WHAT TO WORK ON:
Up through the line that contains "La Calera: educación, naturaleza", retype the entries exactly, beginning at the very first line.

INFORMATION SUPPLIED:

- - -

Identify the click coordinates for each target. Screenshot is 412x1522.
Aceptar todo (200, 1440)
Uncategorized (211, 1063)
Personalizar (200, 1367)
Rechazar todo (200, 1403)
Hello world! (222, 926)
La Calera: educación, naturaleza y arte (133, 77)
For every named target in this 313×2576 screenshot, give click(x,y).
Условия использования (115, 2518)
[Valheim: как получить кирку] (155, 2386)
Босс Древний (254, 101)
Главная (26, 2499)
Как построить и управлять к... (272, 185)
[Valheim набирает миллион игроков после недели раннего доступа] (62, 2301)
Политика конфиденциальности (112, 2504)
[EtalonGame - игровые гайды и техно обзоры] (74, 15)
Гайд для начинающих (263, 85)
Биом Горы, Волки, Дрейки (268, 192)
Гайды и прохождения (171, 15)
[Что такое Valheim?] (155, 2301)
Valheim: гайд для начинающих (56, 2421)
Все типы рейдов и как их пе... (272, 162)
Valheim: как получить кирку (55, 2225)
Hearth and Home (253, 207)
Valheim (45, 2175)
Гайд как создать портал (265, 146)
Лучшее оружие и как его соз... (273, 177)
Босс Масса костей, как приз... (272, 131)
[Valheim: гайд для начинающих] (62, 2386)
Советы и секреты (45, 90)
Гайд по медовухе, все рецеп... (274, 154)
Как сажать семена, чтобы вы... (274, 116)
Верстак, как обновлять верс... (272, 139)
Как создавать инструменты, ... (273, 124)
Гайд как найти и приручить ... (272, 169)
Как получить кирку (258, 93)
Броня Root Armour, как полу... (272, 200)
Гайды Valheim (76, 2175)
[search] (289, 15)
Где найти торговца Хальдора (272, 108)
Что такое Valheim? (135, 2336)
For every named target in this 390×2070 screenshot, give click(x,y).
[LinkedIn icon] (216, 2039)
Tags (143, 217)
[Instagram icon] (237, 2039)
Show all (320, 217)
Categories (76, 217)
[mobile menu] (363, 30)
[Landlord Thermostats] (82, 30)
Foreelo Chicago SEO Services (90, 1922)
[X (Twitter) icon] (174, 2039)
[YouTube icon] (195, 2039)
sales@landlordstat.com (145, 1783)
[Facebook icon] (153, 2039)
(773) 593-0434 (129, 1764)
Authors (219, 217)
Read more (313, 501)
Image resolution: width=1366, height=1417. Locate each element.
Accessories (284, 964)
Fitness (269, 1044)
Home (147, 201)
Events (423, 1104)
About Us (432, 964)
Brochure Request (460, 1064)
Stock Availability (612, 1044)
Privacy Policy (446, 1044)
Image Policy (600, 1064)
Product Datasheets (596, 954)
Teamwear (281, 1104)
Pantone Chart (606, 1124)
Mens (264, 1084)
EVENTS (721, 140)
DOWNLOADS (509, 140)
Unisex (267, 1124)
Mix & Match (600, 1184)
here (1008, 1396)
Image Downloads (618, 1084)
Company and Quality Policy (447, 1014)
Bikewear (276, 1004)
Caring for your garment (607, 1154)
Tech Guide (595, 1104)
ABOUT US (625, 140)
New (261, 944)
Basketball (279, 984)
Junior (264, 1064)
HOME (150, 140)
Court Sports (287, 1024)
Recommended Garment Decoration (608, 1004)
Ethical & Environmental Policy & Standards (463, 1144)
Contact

- - -

OUTPUT BELOW:
Identify the click coordinates for each target. Screenshot is 412x1522.
Aceptar todo (200, 1440)
Uncategorized (211, 1063)
Personalizar (200, 1367)
Rechazar todo (200, 1403)
Hello world! (222, 926)
La Calera: educación, naturaleza y arte (133, 77)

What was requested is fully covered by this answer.